Malice has been simplified to “The defence is defeated if the claimant shows that the defendant did not hold the opinion”. This is likely to be difficult for a claimant to prove in most cases.
Where a publisher publishes the opinion of another person (“the author”), then “the defence is defeated if the claimant shows that the defendant knew or ought to have known that the author did not hold the opinion”.
DA '13 - S2 Truth
Justification has been abolished in favour of a statutory truth defence. The defendant has to prove that “the imputation conveyed by the statement complained of is substantially true”. Section 5 of the 1952 Act is more or less transposed into section 2(2) of the 2013 Act with more modern language, with a reference to “seriously harm”, rather than “materially injure”, the claimant’s reputation. It seems likely that the legal principles underlying justification will probably continue to be applied by the courts.
S 7 - Expansion of Statutory Priviledge
Expansion of statutory privilege (section 7)
The 2013 Act expands the absolute and qualified privileges set out in the 1996 Act. In summary, the main changes are: a) An extension of the privilege from reports of certain UK or EU proceedings or official documents to reports of equivalent proceedings or documents anywhere in the world. b) A new qualified privilege for fair and accurate reports of proceedings: i) at press conferences; ii) of scientific or academic conferences.
DA '13 - S8 Single Publication
Section 8 replaces the existing multiple publication rule under which every newpublication of a defamatory imputation gives rise to a separate claim. For the future, a new ‘single publication rule’ is intended to prevent a claim being brought in respect of a publication of the same material by the same publisher following the expiry of a one year limitation period that runs from the date of ﬁrst publication to the public.
DA '13 - S11 End of Jury Trial
The 2013 Act will remove the presumption that defamation cases shall be tried with a jury in the Queen’s Bench Division.

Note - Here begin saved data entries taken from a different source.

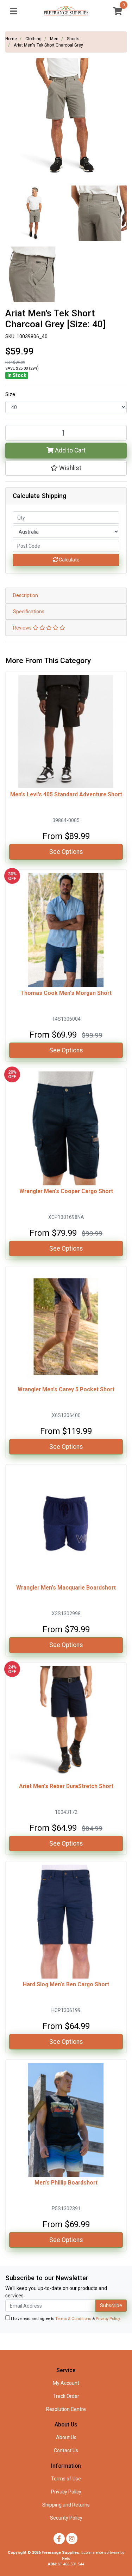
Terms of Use (66, 2478)
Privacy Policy (108, 2318)
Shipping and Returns (66, 2505)
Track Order (66, 2396)
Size (10, 394)
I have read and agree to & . (65, 2318)
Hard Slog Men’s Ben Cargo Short (66, 1984)
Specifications (28, 611)
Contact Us (66, 2450)
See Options (66, 851)
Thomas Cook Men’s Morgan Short (66, 993)
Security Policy (66, 2518)
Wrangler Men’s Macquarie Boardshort (66, 1587)
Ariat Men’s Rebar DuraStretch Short (66, 1786)
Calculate (69, 560)
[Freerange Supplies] (66, 11)
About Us (66, 2437)
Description (25, 595)
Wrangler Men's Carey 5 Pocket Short (66, 1389)
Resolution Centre (66, 2409)
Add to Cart (70, 450)
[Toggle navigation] (13, 11)
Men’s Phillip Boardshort (66, 2182)
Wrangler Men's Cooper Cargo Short (66, 1191)
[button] (66, 468)
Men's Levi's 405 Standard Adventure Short (66, 794)
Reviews (23, 628)
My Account (66, 2383)
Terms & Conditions (73, 2318)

The position under the new law will likely be that a defamation action “shall be tried without a jury unless the court in its discretion orders it to be tried with a jury”: s.69(3) Senior Courts Act 1981.
The result overall is likely to be that most defamation actions can be determined quicker, more efficiently and at less cost. This is because the court does not need to leave issues for a jury to determine (e.g. a meaning which is capable of being defamatory) and can instead make an early determination of the actual meaning. The early determination of meaning and other issues can help parties more quickly assess their chances of winning, without waiting for a jury to decide
DA '13 - S12 & 13 Remedies
Power of court to order a summary of its judgment to be published (section 12). The Act gives the court power, if the claimant wins, to order the defendant to publish a summary of the judgment. The legislation also states that: The wording of any summary and the time, manner, form and place of its publication are to be for the parties to agree. If the parties cannot agree on the wording, the wording is to be settled by the court. If the parties cannot agree on the time, manner, form or place of publication, the court may give such directions as to those matters as it considers reasonable and practicable in the circumstances.
Section 13 allows orders to remove statements:
S13 (1) where a court gives judgement for the claimant in an action for defamation, it may order the operator of a website on which the defamatory statement is posted to remove the statement, or any person who was not the author, editor or publisher of the defamatory statement to stop distributing, selling or exhibiting material containing the statement.